Problems to solve
(1) Transcribe the part of the kitchen cabinet post between "# How hard is" and "user being me.", inclusive.
(2) Do these statements agree with the kitchen cabinet post? (a) The cabinets were built in 1983. (b) The writer plans to take down the fur down. (c) The pantry cabinet is about 6 feet tall. Answer each with yes or no and quote the deciding words of the post.

Extract

==*==

# How hard is it to rebuild a kitchen cabinet?



## Marti (Nov 22, 2010)

My dh & I are split on this, so I thought I'd seek the opinions of you experts. 

I am going to attempt to put a couple of pictures here too.

Our kitchen cabinets are custom, and well built. I think they are ash. They were built in 1983 and the style was probably popular at that time. The pantry cabinet is the depth of the base cabinets, about 2 feet, and about 5 feet tall. Above that is a cabinet the depth of the upper cabinets, about 1 foot, and it is about 20 inches tall. And at 5'2", I find it totally unusable. 

We are going to give the kitchen a facelift, keeping most of the cabinets, and my plan is to make the kitchen more user friendly. That user being me.

To that end, I want to pull the face frame off the shallow upper cabinet, take off the plate rail, build out the sides so they are the same as the pantry cabinet, and reattach the face frame. In addition, I want to to build that upper cabinet up to the ceiling. I'll have to build additional face frame. I have doors from the cabinet above the stove that will work there. I won't take down the fur down, just build the additional cabinet around it. Storage is an issue here and even though it won't gain much, it is better than a useless fur down.

Dh thinks it will be too much trouble to do that. He is also 6'4" and doesn't have a problem with upper cabinets.

What do you think? Do-able? or not worth the effort?

==*==

Listed records

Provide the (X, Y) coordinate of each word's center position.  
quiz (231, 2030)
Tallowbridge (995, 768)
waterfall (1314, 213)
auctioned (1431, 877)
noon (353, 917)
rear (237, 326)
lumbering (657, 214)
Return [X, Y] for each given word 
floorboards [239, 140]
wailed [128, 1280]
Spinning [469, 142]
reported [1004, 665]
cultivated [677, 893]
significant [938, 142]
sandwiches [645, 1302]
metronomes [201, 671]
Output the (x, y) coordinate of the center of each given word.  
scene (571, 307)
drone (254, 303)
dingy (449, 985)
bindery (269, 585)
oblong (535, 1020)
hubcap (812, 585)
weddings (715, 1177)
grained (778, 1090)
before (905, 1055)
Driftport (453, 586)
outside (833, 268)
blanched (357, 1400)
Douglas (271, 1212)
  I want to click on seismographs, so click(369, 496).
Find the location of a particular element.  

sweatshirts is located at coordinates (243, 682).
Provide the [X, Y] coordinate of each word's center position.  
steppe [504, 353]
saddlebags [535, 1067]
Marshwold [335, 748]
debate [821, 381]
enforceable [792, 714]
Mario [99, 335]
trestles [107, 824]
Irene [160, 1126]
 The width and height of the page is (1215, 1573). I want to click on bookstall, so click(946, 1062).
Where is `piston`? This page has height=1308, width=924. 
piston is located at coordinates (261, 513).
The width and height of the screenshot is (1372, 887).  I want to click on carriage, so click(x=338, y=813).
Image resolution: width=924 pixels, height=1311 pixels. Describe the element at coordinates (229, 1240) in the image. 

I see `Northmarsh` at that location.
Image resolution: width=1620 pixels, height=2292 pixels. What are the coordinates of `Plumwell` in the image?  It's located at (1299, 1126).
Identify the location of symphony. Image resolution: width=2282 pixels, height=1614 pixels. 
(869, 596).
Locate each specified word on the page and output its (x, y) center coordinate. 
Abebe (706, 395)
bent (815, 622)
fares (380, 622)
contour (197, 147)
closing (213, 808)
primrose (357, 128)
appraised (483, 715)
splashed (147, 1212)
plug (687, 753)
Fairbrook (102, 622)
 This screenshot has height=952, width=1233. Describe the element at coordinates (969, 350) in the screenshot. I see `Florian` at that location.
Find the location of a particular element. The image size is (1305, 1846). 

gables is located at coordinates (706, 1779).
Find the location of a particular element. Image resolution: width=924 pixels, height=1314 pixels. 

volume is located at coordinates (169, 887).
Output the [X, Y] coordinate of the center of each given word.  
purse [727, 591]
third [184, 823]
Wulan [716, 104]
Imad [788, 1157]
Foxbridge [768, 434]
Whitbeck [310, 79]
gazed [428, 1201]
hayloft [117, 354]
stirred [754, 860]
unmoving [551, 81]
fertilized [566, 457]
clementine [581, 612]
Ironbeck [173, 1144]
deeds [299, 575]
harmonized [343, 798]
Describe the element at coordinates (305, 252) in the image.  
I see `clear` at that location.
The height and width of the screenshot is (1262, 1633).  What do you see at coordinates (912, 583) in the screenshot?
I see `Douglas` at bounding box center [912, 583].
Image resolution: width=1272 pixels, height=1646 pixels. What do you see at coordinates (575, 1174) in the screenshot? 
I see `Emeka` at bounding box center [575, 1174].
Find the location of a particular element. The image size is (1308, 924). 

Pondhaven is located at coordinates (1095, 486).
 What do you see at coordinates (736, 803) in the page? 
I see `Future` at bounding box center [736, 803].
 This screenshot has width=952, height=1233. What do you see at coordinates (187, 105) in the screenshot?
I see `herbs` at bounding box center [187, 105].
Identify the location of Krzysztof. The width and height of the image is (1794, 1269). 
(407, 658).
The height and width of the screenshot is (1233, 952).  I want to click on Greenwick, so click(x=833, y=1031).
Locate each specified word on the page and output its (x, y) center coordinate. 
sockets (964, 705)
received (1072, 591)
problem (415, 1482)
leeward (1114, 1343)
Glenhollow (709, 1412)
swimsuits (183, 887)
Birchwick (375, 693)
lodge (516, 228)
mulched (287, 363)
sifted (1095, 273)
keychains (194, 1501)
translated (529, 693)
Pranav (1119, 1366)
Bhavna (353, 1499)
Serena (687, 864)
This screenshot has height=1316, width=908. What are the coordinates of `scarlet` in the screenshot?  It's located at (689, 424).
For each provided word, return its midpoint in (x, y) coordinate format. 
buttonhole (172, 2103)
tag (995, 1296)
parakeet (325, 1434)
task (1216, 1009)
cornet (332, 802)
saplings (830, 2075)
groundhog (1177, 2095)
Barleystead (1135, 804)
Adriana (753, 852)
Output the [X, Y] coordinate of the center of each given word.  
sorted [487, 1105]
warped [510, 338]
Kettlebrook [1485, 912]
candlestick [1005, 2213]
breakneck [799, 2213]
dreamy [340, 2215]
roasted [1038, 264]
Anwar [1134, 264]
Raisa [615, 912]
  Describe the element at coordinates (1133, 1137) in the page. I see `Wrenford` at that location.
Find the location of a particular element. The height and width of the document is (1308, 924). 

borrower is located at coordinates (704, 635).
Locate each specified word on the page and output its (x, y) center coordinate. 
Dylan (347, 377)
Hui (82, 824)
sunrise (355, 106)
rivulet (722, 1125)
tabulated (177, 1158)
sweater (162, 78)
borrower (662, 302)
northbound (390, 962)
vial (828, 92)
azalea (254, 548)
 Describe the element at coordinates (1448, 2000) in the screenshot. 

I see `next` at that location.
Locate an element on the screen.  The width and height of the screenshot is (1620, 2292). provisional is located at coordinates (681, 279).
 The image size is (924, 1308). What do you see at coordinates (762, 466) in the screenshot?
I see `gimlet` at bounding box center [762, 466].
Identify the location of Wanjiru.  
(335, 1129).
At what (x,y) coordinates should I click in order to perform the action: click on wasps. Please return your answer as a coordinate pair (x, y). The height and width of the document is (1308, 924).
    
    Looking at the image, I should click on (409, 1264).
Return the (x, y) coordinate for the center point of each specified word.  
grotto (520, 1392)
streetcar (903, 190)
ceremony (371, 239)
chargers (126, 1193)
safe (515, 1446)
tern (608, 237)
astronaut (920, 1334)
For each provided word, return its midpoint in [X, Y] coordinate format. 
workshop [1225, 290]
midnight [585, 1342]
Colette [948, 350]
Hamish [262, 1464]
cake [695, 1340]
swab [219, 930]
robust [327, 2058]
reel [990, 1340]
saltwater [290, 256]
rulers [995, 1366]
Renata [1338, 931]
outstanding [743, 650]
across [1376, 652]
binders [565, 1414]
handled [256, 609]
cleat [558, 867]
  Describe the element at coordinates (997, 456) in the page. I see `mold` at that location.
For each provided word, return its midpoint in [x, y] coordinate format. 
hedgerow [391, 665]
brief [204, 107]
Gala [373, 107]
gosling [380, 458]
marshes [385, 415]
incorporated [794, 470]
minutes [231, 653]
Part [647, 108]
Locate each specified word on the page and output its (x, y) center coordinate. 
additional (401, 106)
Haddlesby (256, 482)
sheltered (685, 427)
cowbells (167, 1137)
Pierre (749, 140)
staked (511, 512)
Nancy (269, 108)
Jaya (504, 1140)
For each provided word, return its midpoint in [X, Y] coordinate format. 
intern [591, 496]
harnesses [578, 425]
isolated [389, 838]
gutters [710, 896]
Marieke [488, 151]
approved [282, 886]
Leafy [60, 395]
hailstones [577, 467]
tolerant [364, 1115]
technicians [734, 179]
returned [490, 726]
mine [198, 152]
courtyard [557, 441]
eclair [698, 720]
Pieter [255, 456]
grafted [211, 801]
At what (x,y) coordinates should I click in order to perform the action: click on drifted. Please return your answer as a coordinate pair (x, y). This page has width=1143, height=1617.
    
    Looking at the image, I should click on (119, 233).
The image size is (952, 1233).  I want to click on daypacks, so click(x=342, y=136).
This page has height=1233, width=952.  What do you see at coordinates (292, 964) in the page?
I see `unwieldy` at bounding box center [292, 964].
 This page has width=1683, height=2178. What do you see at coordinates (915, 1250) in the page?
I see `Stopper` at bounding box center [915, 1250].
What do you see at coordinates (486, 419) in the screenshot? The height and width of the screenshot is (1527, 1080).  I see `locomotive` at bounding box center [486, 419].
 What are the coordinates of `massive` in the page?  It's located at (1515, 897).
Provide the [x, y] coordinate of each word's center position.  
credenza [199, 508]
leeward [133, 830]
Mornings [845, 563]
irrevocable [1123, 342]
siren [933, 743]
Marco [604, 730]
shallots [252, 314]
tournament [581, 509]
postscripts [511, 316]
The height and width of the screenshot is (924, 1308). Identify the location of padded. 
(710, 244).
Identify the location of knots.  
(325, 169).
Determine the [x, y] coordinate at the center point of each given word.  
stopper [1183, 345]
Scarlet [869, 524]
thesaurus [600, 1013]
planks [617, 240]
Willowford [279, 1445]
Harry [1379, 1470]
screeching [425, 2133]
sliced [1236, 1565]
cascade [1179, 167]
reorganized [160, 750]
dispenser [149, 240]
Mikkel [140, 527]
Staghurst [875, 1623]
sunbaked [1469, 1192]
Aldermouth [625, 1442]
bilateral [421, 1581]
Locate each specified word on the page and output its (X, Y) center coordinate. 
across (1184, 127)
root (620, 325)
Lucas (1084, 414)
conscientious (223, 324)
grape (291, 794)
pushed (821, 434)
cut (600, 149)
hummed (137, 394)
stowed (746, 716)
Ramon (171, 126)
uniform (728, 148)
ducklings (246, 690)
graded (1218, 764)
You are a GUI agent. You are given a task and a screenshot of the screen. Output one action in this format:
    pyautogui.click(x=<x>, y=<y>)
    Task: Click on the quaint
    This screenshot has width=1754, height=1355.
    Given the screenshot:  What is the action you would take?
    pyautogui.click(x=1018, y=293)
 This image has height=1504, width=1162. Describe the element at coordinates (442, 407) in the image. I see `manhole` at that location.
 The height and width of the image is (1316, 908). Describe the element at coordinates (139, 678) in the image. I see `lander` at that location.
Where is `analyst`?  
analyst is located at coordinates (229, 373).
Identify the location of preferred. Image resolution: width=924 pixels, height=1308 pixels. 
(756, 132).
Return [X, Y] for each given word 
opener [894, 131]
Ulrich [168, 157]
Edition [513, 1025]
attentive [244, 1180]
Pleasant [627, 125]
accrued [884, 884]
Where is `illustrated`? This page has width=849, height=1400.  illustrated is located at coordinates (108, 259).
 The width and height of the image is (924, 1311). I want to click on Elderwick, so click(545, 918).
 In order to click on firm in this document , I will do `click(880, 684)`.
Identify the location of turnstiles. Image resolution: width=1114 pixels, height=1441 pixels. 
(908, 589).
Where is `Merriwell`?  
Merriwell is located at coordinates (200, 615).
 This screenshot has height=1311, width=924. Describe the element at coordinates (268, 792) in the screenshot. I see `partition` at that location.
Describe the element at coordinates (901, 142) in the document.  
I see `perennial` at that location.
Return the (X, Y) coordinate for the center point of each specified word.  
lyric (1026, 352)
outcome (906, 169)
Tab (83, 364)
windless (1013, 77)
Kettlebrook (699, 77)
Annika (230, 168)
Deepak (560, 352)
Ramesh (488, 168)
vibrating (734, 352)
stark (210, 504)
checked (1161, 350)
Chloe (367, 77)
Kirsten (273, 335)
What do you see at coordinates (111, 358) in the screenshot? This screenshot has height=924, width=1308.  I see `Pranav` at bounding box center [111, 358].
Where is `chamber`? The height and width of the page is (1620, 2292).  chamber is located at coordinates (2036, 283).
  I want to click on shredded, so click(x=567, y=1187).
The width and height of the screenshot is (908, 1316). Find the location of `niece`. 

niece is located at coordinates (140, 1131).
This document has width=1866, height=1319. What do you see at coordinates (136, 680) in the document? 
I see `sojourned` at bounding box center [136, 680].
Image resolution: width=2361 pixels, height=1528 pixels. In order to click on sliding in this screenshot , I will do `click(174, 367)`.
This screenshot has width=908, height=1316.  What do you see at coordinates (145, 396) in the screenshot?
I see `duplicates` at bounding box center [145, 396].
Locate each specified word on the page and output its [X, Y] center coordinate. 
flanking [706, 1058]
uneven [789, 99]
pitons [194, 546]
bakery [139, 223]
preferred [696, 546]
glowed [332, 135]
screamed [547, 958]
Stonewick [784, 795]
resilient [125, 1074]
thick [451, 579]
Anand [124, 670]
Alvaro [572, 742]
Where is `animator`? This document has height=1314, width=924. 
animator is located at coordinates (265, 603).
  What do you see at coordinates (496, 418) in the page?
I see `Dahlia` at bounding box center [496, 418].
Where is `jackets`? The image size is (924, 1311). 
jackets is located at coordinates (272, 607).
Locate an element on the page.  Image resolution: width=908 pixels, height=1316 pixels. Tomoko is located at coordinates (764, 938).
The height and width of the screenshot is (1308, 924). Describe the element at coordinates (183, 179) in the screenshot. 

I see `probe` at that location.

==*==

Solutions
(1)
# How hard is it to rebuild a kitchen cabinet?



## Marti (Nov 22, 2010)

My dh & I are split on this, so I thought I'd seek the opinions of you experts. 

I am going to attempt to put a couple of pictures here too.

Our kitchen cabinets are custom, and well built. I think they are ash. They were built in 1983 and the style was probably popular at that time. The pantry cabinet is the depth of the base cabinets, about 2 feet, and about 5 feet tall. Above that is a cabinet the depth of the upper cabinets, about 1 foot, and it is about 20 inches tall. And at 5'2", I find it totally unusable. 

We are going to give the kitchen a facelift, keeping most of the cabinets, and my plan is to make the kitchen more user friendly. That user being me.

(2)
(a) Yes: "They were built in 1983"
(b) No: "I won't take down the fur down"
(c) No: "about 5 feet tall"